DOE Genomes
Human Genome Project Information  Genomics:GTL  DOE Microbial Genomics  home
-

Report on the Computational Biology Workshop for the Genomes to Life Program
U.S. Department of Energy, Germantown, Maryland
August 7–8, 2001

Appendix C: Genomes to Life Program Overview

Built on the continuing successes of international genome-sequencing projects, the Genomes to Life program will take the logical next step: a quest to understand the composition and function of the biochemical networks and pathways that carry out the essential processes of living organisms. The roadmap published in April 2001 sets forth an aggressive 10-year plan designed to exploit high-throughput genomic strategies and centered around the four major goals outlined in the Program Goals chart.

The Genomes to Life program reflects the fundamental change now occurring in the way biologists think about biology, a perspective that is a logical and compelling product of the Human Genome Project (HGP). The new program will build on HGP achievements, both by exploiting its data and by extending its paradigm of comprehensive, whole-genome biology to the next level. This approach ultimately will enable an integrated and predictive understanding of biological systems—an understanding that will offer insights into how both microbial and human cells respond to environmental changes. The applications of this next level of understanding will be revolutionary.
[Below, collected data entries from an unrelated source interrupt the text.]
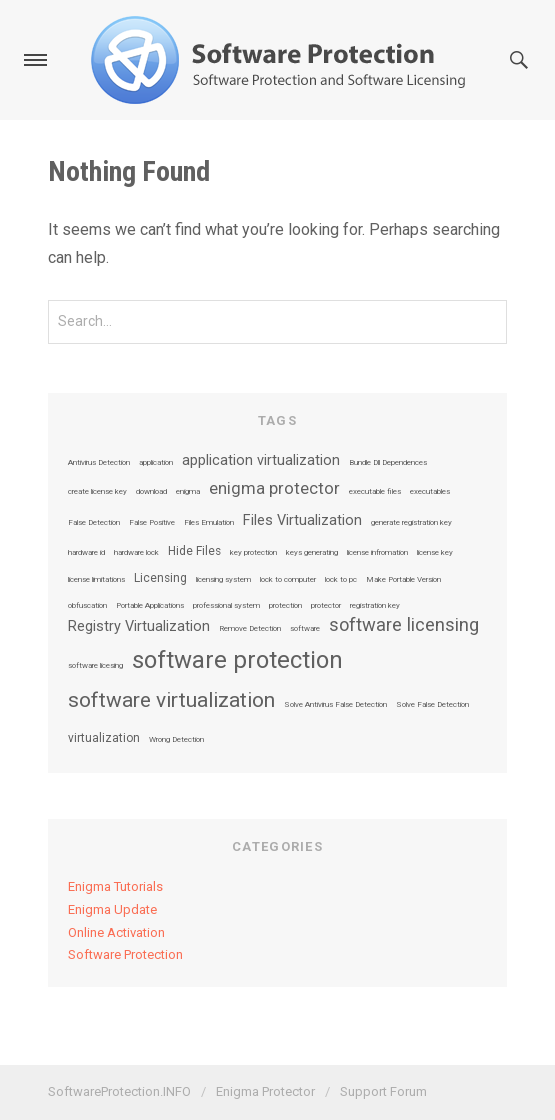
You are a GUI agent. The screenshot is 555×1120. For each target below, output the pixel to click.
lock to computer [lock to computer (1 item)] (288, 580)
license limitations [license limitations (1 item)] (96, 580)
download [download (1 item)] (151, 492)
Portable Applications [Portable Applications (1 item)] (150, 606)
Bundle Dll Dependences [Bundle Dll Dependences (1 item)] (388, 463)
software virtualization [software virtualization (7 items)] (171, 700)
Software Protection (125, 954)
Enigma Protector (265, 1091)
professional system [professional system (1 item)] (226, 606)
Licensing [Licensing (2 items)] (160, 579)
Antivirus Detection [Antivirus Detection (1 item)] (99, 463)
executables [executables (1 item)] (430, 492)
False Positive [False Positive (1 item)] (152, 523)
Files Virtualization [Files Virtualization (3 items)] (302, 521)
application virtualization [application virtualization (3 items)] (261, 461)
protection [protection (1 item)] (285, 606)
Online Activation (116, 932)
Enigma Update (112, 909)
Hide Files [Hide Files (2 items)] (194, 552)
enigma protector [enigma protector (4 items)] (274, 489)
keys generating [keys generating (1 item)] (312, 553)
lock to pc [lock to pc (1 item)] (341, 580)
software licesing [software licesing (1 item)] (95, 666)
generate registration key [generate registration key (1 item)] (411, 523)
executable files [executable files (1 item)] (375, 492)
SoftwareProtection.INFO (119, 1091)
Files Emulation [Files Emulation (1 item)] (209, 523)
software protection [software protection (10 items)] (237, 660)
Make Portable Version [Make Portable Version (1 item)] (403, 580)
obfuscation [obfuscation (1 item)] (87, 606)
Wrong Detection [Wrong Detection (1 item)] (176, 740)
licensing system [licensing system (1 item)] (223, 580)
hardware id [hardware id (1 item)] (86, 553)
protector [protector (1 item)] (326, 606)
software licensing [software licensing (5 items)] (404, 625)
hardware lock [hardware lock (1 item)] (136, 553)
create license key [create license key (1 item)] (97, 492)
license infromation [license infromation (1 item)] (377, 553)
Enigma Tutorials (115, 886)
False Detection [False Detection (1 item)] (94, 523)
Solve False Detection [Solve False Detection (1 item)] (432, 705)
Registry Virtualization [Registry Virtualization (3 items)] (139, 627)
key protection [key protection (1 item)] (253, 553)
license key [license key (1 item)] (435, 553)
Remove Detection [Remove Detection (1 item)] (250, 629)
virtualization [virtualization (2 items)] (104, 739)
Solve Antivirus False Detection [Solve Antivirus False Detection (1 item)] (335, 705)
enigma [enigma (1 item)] (188, 492)
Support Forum (383, 1091)
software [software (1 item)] (305, 629)
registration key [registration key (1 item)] (375, 606)
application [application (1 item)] (156, 463)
The current state-of-the-art instrumentation and computation enable and encourage the immediate establishment of this ambitious and far-reaching program. The strategic alliance created between DOE's offices of Advanced Scientific Computing Research (ASCR) and Biological and Environmental Research (BER) will develop the infrastructure to meet these challenges. Concurrent technology development also will be needed to reach all goals within the next decade. Substantial efforts will be devoted, for example, to improving technologies for characterizing proteins and protein complexes, localizing them in cells and tissues, carrying out high-throughput functional assays of complete cellular protein inventories, and sequencing and analyzing microbial DNA taken from natural environments.

The Genomes to Life program complements and augments the Department of Energy's (DOE) Microbial Cell Project, launched in FY 2001. The goal of this established project is to collect, analyze, and integrate data on individual microbes in an effort to understand how cellular components function together to create living systems, particularly those with capabilities of interest to DOE.

DOE is strongly positioned to make major contributions to the scientific advances promised by the biology of the 21st century. Strengths of DOE's national laboratories include major facilities for DNA sequencing and molecular structure characterization, high-performance computing resources, the expertise and infrastructure for technology development, and a legacy of productive multidisciplinary research essential for such an ambitious and complex program. In the effort to understand biological systems, these assets and the Genomes to Life program will complement and fundamentally enable the capabilities and efforts of the National Institutes of Health, the National Science Foundation, and other agencies and institutions around the world.